• _Recorded data_
▼

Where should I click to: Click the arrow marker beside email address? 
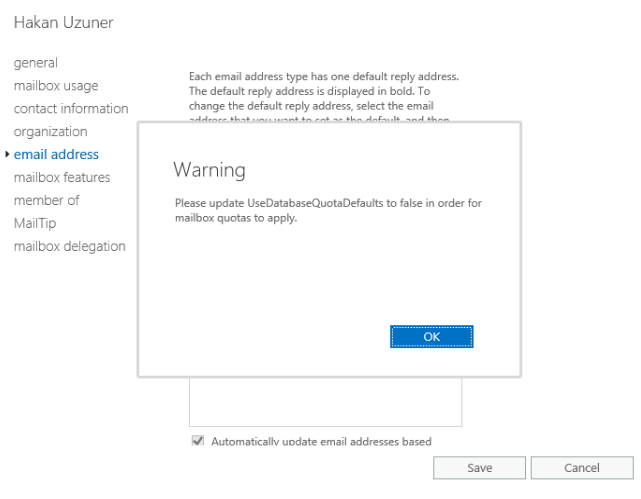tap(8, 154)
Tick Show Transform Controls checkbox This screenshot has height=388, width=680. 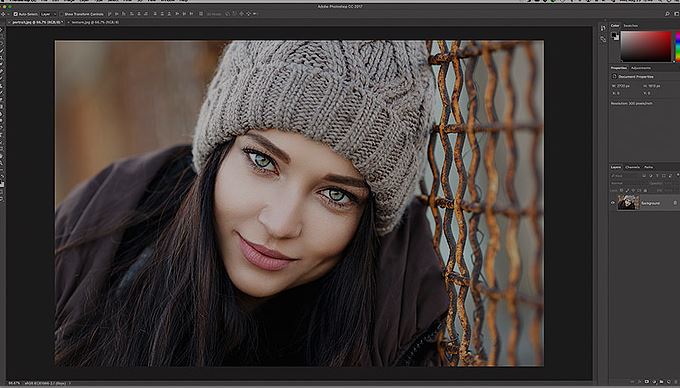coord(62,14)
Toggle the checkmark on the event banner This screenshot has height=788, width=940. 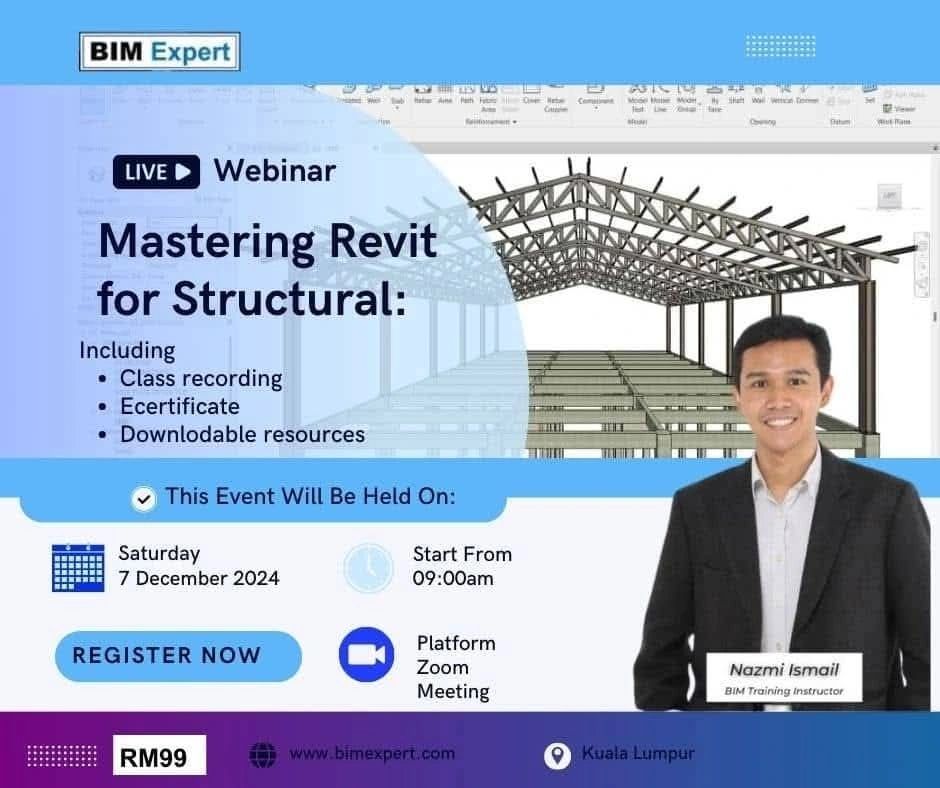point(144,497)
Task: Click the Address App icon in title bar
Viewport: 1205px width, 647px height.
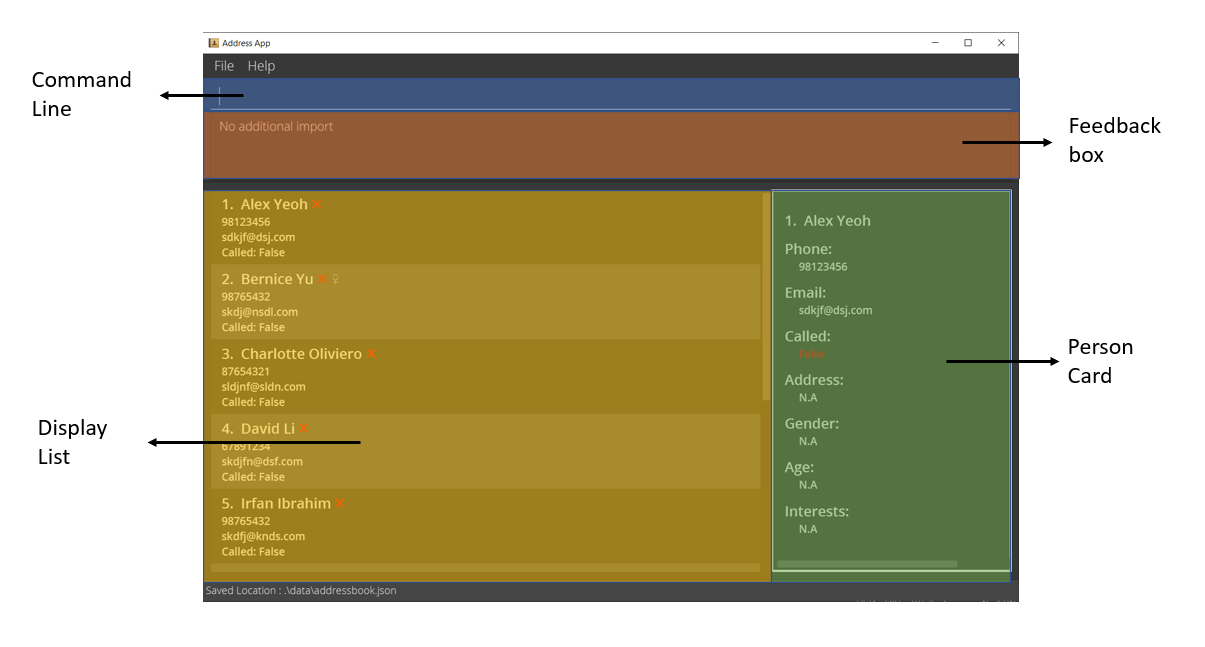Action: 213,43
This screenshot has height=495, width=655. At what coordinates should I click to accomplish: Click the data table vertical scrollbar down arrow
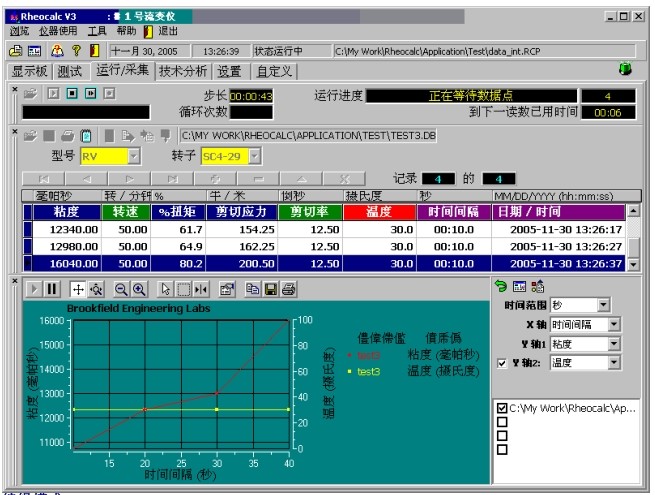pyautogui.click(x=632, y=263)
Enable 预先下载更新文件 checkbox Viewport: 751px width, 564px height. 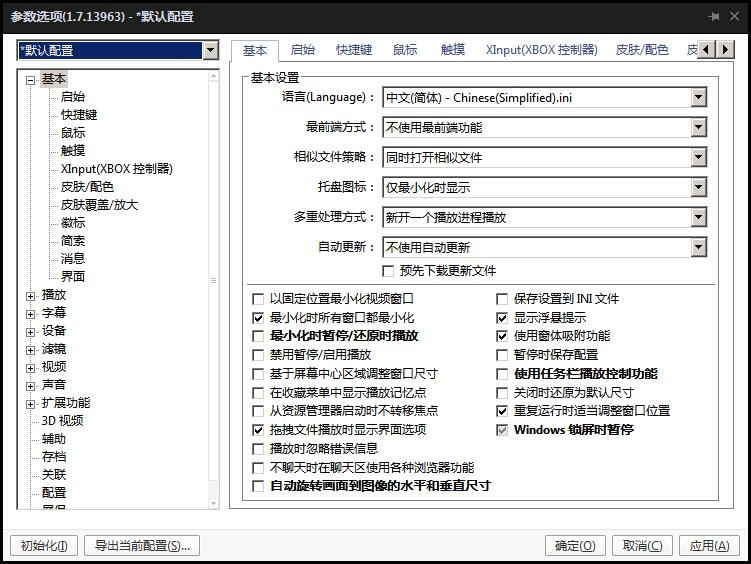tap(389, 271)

▲
▼

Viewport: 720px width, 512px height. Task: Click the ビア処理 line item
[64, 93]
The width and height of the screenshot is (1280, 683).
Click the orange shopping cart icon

▲

• _Your instructions_
Going through the records above line by line, tally those with the word "icon" and answer with the number only.

• _Solved exercise_
2